Secretary Carter, Lt. Col. Godfrin, Lt. Col. Ott, Capt. Horten. Commissionees. Families and friends.

Last January I received a mysterious package in the mail. I opened it to find a gift from a Marine Corps captain who had been commissioned here on this stage in 2010. Capt. Shawna Sinnott wrote to explain that on the eve of her fourth deployment, she was sending me a flag she had flown in my honor when she was stationed in Afghanistan. I was deeply moved by her gift and her story, as I have been by the stories of sacrifice and service of all 74 Harvard students I have cheered on as they have taken their officer’s oaths in this ceremony over the past 10 years.

From the outset of my presidency, I have believed that it is imperative that Harvard and the military maintain a close relationship. Military service and sacrifice are an important part of this University’s history — going back even before George Washington and his troops bivouacked on the hill just behind us and also used my office as a soldiers’ hospital. But more significantly, strong connections between Harvard and our armed forces are essential to Harvard’s — and the nation’s — present and future. Harvard students aspiring to be leaders and influencers in America and the world need to understand the military. And the military has and will continue to benefit from the contributions of the extraordinary leaders educated here. As Gen. David Petraeus, himself a soldier-scholar, reminds us, “The most powerful tool any soldier carries is not his weapon but his mind.”

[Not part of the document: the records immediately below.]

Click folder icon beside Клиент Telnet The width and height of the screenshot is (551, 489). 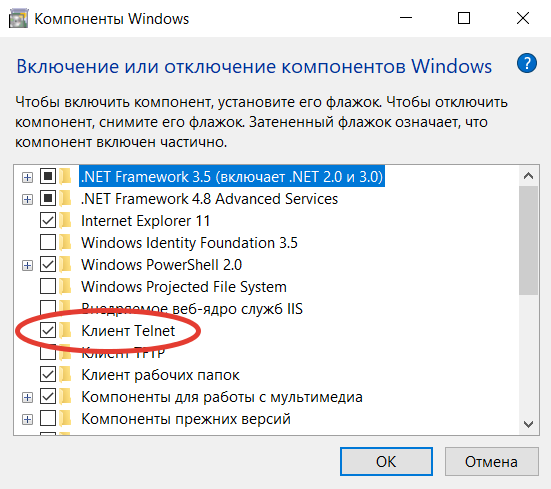pos(66,331)

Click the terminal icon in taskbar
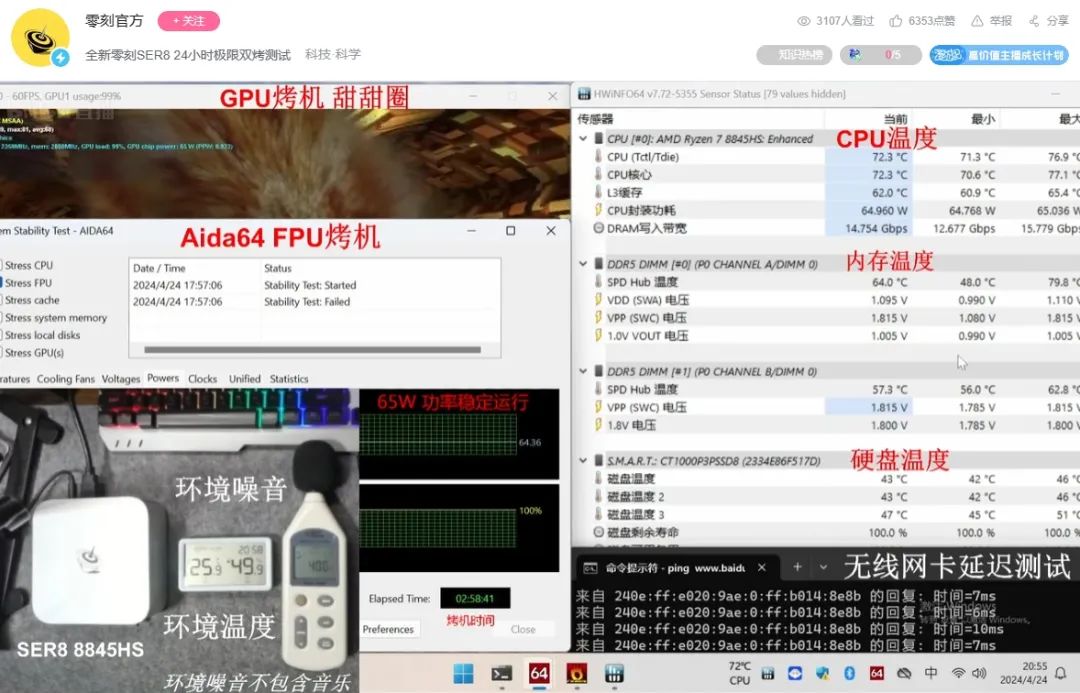coord(501,673)

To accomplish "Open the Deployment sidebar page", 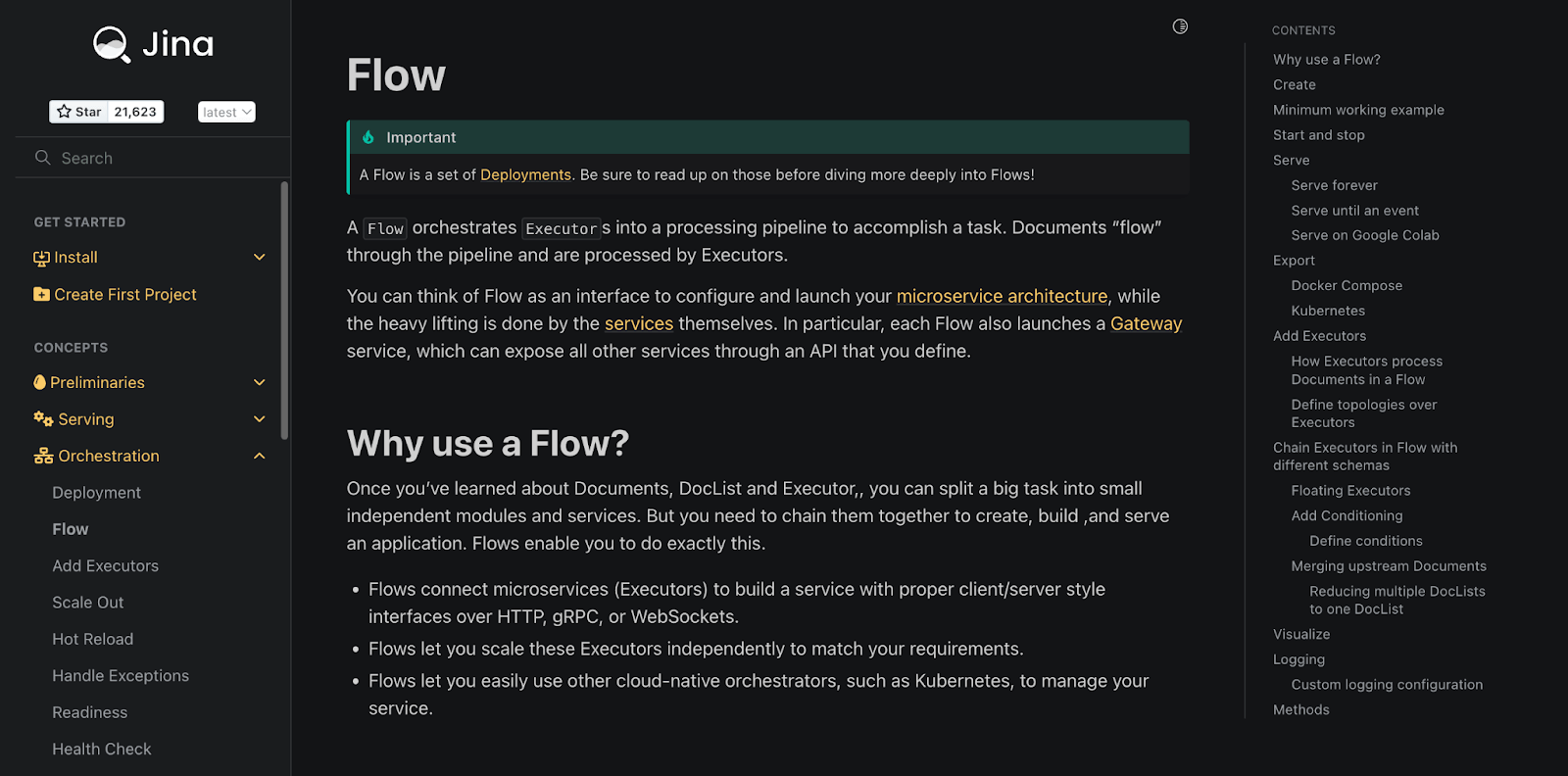I will [x=96, y=493].
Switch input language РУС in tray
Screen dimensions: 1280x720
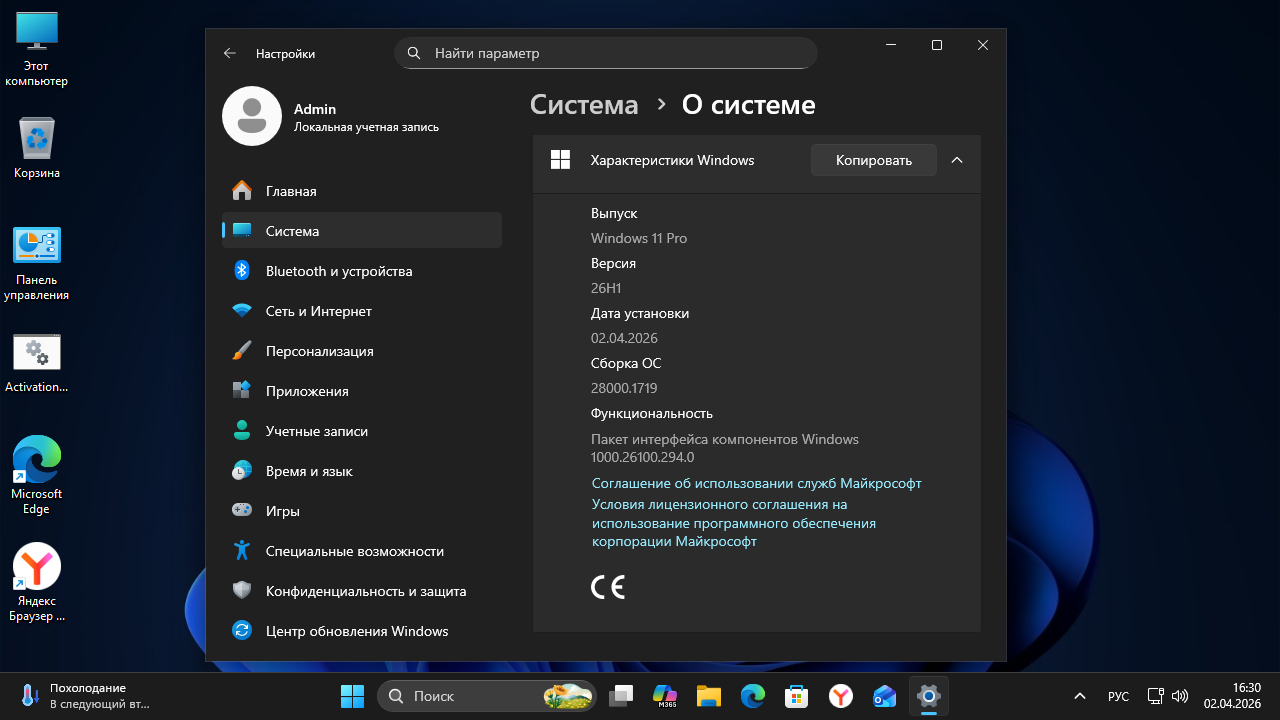(x=1118, y=696)
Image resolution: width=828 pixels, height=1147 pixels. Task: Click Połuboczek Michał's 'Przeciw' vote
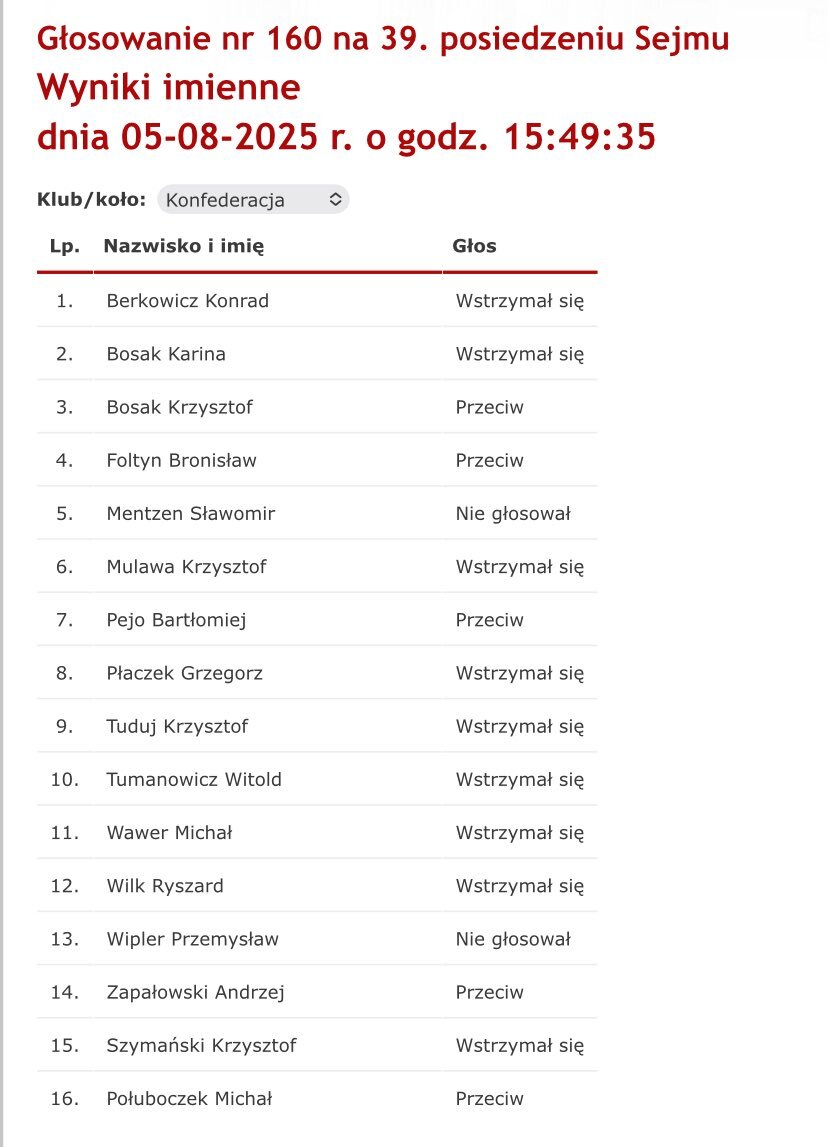(489, 1098)
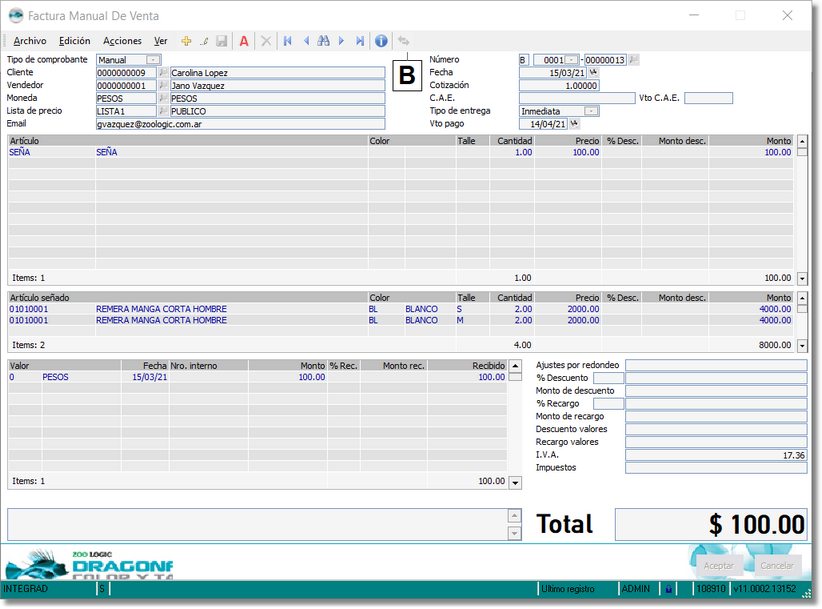Image resolution: width=822 pixels, height=609 pixels.
Task: Click the Email input field
Action: [x=240, y=124]
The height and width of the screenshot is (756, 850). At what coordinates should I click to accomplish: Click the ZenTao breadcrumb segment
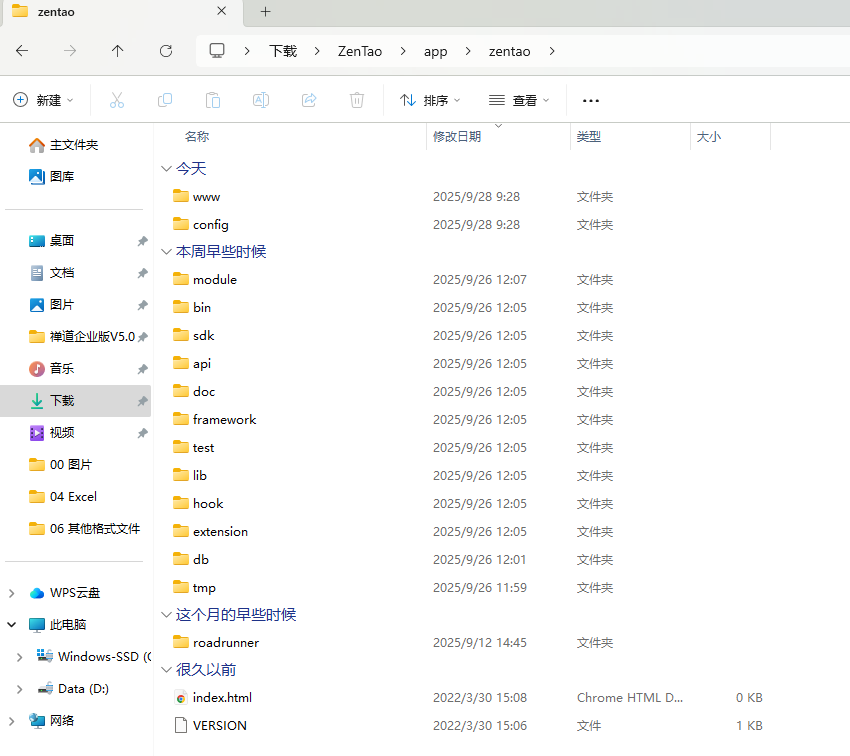pyautogui.click(x=357, y=51)
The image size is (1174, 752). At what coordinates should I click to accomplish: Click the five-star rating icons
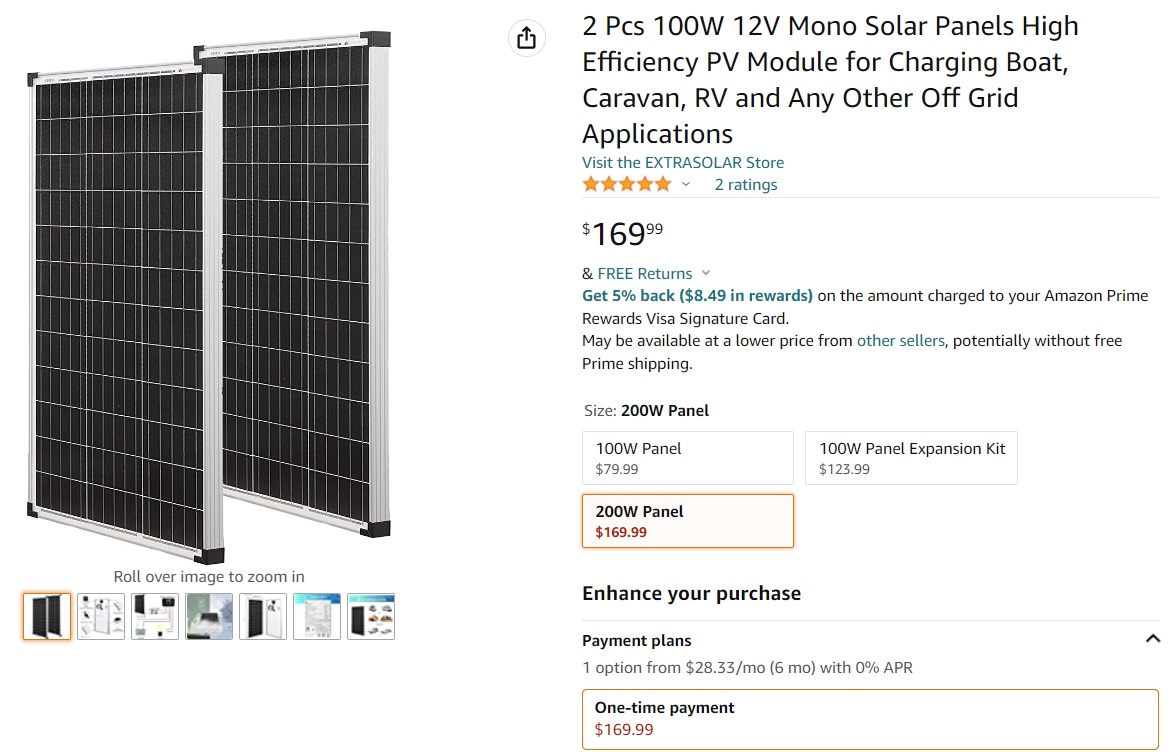(x=627, y=184)
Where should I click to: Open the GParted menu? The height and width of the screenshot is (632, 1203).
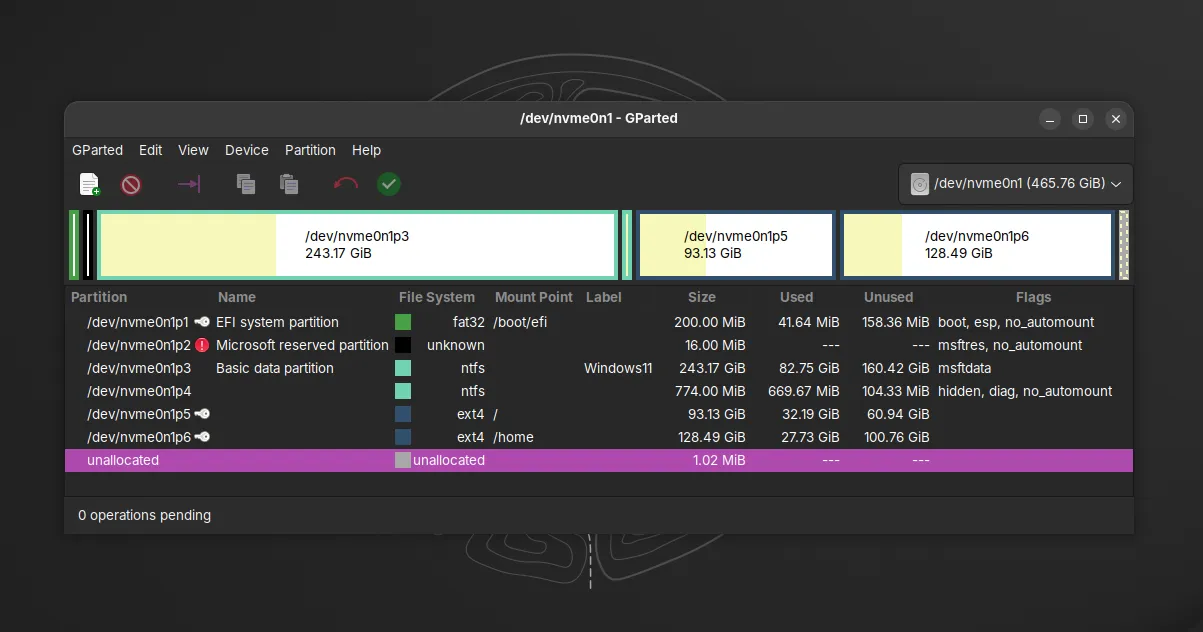tap(97, 150)
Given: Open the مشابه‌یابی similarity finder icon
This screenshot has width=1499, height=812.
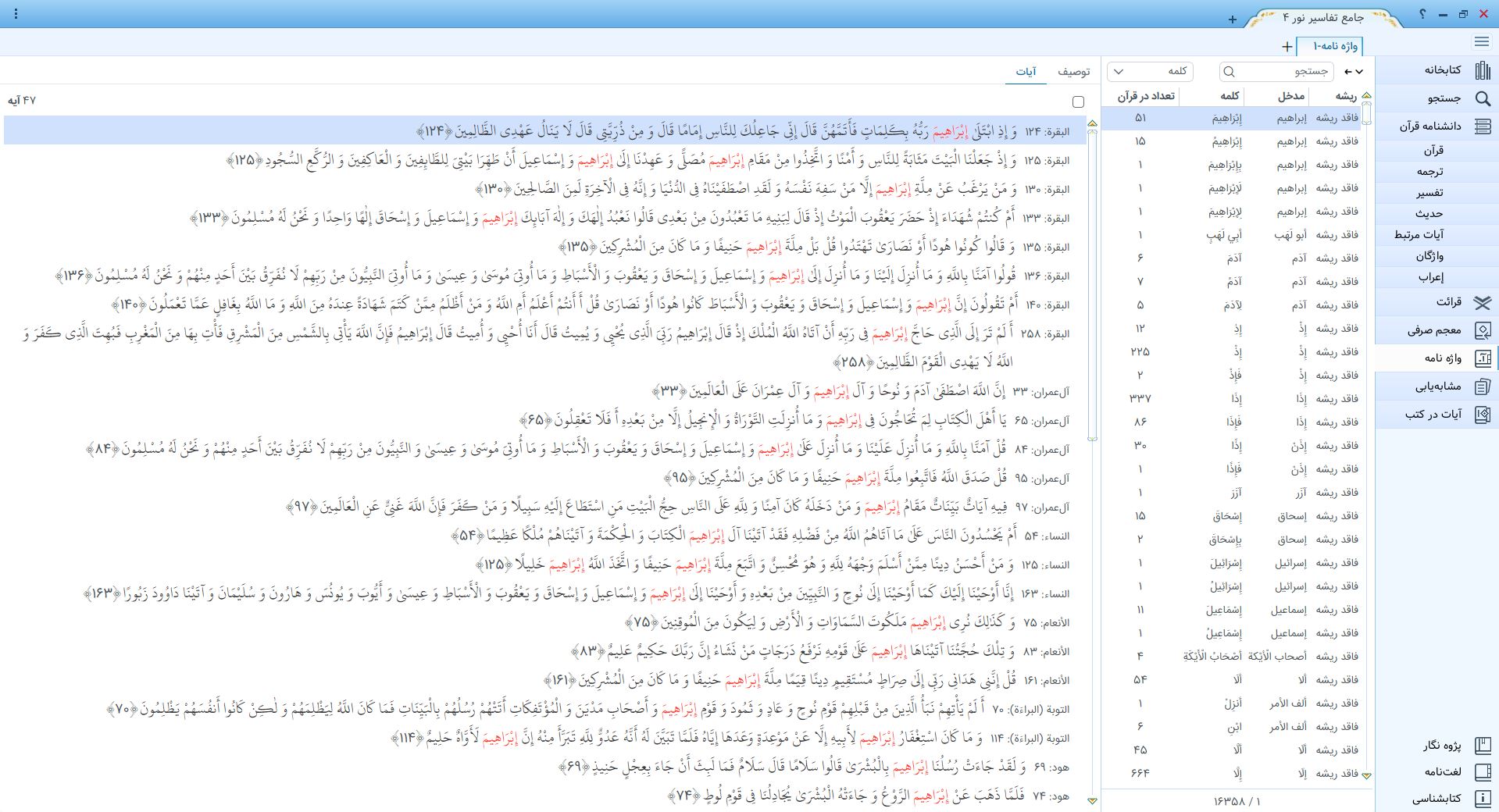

Less than half of 1 percent of the American population currently serves in the armed forces. Christian Yoo, commissioned in the Navy in 2013, observed that — and I quote him — “For many of my classmates at the College ... I was one of the only, if not the only, member of the military they had ever met.”

For her part, when Shawna began Marine basic training she discovered how odd her Harvard identity seemed to many around her. Her name became not Shawna but “Harvard” — used first as a kind of mockery or hazing, but soon emerging as a form of respect as she coolly demonstrated her physical and intellectual prowess. She notes that what she brought with her from Harvard proved in many ways invaluable in her new military environment. For example, the special concentration she pursued here on terrorism enabled her to be quickly approved as “uniquely qualified” for a Military Occupational Specialty in counterterrorism. 

Other recent ROTC graduates describe how their Harvard experience has aided them in their service to our country.

Colin Dickinson, an economics concentrator commissioned as a Navy officer in 2013, says of his liberal arts education: “I can honestly say that I have drawn upon my learning in everything from marine biology to the tales of Homer in my attempt to best serve my sailors and lead them to success.”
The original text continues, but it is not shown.